▶ _What you will do_:
Rewrite the data between the lines holding "Click View more GitHub link" and "pos(76,732)", inclusive, in full with every line kept, and offset each answer coordinate by -131.

● ● ● ● ● ● ●

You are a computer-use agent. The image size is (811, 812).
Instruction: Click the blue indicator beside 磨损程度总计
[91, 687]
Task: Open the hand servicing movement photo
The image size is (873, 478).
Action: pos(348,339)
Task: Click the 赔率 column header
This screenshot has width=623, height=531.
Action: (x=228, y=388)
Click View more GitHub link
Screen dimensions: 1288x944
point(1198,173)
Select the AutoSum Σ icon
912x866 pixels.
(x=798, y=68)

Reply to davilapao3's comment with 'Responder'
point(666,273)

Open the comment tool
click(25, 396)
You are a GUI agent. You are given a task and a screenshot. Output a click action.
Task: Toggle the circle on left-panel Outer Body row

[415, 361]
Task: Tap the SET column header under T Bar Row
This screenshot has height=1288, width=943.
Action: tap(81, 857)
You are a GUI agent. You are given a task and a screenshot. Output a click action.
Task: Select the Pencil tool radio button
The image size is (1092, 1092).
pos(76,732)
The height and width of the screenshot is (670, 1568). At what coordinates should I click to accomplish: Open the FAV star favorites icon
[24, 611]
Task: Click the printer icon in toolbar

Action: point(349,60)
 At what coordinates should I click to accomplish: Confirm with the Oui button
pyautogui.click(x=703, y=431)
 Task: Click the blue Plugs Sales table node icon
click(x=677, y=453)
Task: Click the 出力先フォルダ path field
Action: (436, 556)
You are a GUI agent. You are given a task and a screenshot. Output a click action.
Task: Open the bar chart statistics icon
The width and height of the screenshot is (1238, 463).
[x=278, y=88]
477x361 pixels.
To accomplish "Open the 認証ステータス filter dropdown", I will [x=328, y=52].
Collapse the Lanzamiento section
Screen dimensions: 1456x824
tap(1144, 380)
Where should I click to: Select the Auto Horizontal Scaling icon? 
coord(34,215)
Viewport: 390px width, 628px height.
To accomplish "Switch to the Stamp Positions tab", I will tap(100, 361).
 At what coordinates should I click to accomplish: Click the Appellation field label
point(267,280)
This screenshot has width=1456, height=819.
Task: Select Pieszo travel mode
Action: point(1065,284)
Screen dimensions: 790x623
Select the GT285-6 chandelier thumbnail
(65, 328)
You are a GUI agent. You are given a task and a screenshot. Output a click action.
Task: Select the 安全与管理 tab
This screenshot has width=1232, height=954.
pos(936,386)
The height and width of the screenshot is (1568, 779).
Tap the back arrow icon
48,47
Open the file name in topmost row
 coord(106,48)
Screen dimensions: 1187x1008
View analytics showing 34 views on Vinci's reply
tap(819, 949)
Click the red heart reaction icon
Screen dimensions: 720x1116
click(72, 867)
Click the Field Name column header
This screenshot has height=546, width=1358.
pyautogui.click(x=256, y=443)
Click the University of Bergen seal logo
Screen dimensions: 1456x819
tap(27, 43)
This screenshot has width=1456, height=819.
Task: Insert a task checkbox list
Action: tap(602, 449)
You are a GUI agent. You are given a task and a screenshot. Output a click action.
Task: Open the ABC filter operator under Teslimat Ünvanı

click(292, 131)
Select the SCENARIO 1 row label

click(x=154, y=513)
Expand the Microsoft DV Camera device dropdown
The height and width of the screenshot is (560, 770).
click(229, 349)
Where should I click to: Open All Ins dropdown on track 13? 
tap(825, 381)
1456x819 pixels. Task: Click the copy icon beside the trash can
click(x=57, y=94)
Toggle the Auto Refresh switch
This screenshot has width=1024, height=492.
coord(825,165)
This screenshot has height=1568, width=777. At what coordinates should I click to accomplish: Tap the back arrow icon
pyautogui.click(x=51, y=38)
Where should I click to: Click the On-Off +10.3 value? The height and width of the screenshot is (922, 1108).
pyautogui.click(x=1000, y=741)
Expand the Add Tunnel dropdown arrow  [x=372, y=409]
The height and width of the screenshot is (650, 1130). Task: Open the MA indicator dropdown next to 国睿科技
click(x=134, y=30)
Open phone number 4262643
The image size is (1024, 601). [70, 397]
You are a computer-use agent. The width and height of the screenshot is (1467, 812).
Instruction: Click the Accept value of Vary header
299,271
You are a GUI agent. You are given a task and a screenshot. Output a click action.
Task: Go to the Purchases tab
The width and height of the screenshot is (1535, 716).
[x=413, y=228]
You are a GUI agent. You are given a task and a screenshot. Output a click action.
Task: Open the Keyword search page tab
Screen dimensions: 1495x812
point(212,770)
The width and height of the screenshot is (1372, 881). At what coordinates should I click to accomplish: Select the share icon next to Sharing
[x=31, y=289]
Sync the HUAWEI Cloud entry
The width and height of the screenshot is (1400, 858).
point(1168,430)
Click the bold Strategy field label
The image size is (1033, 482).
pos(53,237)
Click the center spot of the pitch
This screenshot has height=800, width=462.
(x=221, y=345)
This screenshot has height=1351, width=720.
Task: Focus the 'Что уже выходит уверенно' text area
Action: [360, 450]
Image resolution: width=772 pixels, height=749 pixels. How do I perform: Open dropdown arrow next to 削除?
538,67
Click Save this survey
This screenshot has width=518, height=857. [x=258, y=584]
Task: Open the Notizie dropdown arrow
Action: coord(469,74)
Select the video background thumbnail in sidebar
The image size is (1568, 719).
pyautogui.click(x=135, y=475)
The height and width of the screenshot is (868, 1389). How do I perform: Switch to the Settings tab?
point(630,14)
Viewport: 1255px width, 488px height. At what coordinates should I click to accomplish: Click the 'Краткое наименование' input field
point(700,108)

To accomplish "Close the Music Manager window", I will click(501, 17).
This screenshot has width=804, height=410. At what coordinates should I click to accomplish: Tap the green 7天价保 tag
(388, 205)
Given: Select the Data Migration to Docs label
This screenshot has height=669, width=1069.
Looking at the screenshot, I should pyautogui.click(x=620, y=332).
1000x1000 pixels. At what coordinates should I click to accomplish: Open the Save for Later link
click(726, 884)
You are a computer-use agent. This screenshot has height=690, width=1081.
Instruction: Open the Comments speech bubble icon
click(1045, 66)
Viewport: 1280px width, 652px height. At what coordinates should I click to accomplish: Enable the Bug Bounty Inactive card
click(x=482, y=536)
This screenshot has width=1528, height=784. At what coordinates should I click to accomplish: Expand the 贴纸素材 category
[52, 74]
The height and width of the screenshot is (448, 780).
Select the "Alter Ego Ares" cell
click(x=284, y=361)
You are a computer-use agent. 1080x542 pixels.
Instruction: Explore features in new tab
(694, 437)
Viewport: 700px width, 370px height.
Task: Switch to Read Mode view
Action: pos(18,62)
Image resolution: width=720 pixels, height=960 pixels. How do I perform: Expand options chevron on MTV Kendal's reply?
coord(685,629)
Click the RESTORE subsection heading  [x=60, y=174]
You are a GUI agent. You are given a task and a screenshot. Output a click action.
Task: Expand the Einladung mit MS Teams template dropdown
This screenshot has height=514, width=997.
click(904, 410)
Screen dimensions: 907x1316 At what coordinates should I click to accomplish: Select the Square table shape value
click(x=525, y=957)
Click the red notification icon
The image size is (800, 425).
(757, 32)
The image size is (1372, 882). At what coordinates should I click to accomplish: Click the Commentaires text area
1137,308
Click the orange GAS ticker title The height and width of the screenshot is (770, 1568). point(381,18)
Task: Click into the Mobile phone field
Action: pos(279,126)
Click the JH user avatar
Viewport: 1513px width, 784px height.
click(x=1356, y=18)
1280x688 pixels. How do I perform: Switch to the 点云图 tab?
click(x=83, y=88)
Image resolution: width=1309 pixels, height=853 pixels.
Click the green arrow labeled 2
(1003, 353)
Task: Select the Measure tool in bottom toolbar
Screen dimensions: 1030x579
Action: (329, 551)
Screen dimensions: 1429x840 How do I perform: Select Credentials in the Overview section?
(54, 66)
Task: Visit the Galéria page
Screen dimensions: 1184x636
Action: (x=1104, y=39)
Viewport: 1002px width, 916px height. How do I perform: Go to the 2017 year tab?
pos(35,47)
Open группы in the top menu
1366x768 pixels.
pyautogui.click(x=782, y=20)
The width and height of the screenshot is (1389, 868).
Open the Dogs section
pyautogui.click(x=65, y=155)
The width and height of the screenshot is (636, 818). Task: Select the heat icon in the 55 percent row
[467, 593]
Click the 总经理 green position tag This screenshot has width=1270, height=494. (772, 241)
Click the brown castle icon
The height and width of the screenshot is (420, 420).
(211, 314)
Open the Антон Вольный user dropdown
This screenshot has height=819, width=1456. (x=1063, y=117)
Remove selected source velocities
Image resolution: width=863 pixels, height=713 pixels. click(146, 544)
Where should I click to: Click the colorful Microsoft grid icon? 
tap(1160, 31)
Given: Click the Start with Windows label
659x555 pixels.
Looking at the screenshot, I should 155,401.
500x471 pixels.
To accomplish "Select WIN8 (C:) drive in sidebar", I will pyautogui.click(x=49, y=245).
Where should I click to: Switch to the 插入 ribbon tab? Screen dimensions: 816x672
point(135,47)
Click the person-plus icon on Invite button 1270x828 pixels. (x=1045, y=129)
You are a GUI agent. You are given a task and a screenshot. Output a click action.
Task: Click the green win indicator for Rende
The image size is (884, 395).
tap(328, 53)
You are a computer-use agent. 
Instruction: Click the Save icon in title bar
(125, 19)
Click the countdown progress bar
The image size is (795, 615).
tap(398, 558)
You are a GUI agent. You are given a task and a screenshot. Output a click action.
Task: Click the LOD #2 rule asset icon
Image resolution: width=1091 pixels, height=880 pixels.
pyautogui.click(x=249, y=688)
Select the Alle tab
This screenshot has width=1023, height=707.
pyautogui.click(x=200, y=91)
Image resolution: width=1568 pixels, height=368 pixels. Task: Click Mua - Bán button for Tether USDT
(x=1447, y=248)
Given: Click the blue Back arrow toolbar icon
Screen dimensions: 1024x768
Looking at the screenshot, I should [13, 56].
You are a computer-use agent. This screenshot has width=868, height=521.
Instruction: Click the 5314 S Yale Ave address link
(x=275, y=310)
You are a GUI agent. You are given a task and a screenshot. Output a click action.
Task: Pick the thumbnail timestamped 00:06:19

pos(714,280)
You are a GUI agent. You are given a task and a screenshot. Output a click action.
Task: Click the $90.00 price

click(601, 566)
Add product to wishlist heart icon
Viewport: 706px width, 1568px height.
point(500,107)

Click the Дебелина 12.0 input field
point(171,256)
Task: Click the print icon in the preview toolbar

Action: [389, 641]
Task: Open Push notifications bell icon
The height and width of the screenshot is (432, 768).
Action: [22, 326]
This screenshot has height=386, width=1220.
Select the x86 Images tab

● ● ● ● ● ● ●

▶ _Final result_:
Click View more GitHub link
Screen dimensions: 1288x944
point(1067,42)
Select the AutoSum Σ icon
912x866 pixels.
(x=667, y=-63)

Reply to davilapao3's comment with 'Responder'
point(535,142)

Open the comment tool
click(-106, 265)
You are a GUI agent. You are given a task and a screenshot. Output a click action.
Task: Toggle the circle on left-panel Outer Body row

[284, 230]
Task: Tap the SET column header under T Bar Row
This screenshot has height=1288, width=943.
Action: tap(-50, 726)
You are a GUI agent. You are given a task and a screenshot. Output a click action.
Task: Select the Pencil tool radio button
The image size is (1092, 1092).
pos(-55,601)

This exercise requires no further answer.